REUTERS
A man walks in front of an election poster of the ruling MPLA party in Viana, about 30 km east of the capital Luanda, August 27, 2012. REUTERS/Siphiwe Sibeko (ANGOLA - Tags: POLITICS ELECTIONS)
Angolan President José Eduardo dos Santos, one of Africa’s longest-serving rulers, turned 70 on Tuesday, just days before his oil-rich country heads to only its third general elections on Friday.
The ruling Popular Movement for the Liberation of Angola (MPLA), which he heads, took advantage of the proximity of the two events to run a major propaganda campaign to celebrate his birthday and promised him a big victory as a present.
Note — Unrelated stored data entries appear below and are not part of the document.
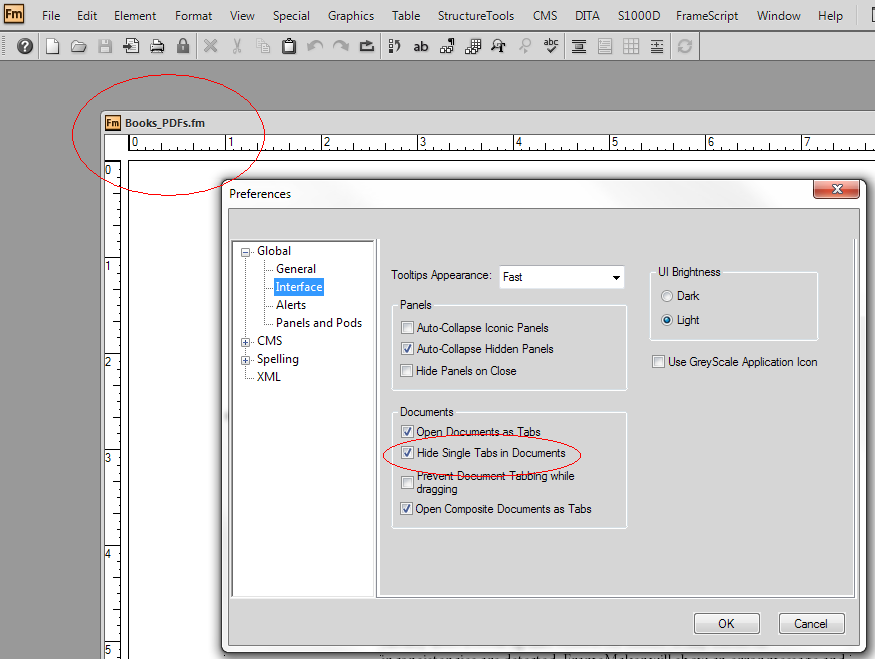The image size is (875, 659).
Task: Uncheck Hide Single Tabs in Documents
Action: [x=407, y=452]
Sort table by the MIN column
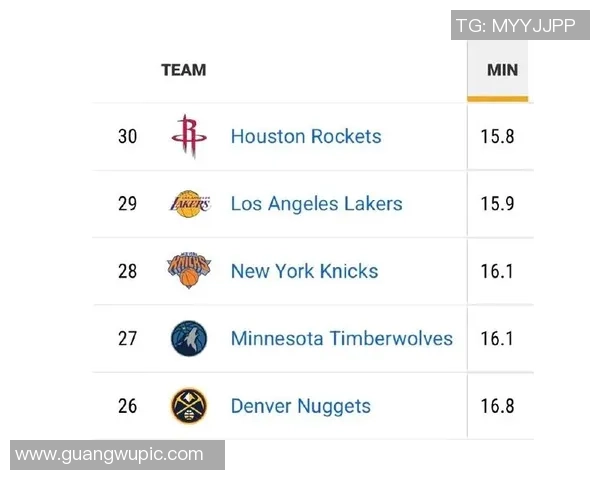Screen dimensions: 600x480 click(x=501, y=70)
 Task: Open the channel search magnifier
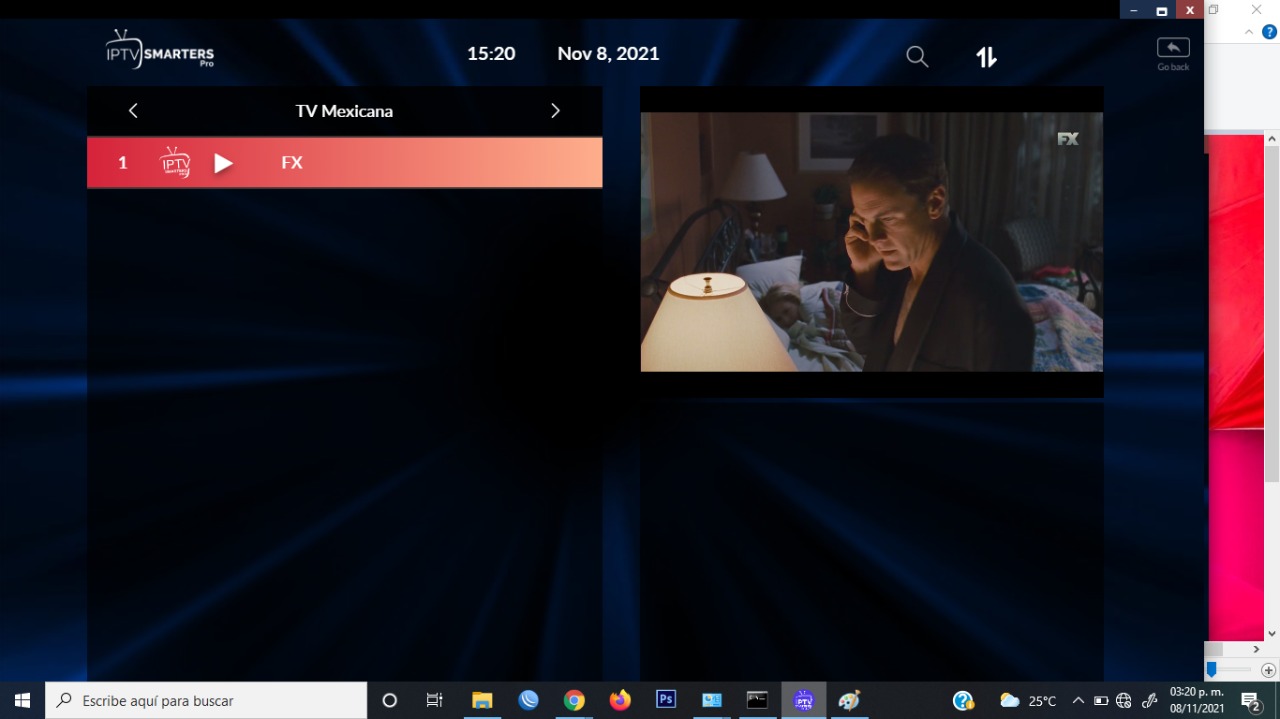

Dos Santos began his long political career as an organiser, integrating clandestine groups that formed in the capital’s suburban neighbourhoods, after the establishment of the MPLA on December 10, 1956, to oppose the Portuguese colonial power.
He eventually took over the MPLA’s leadership to become Angola’s president in 1979 at the age of 37.
This was four years after independence, when the country’s first president, Antonio Agostinho Neto, died after surgery in the former Soviet Union.
Dos Santos, who had graduated in oil engineering in the former Soviet republic of Kazakhstan, survived challenging times over the next decades. This included wars against Angola conducted by Mobutu Sese Seko, president of what was then Zaire, and apartheid South Africa.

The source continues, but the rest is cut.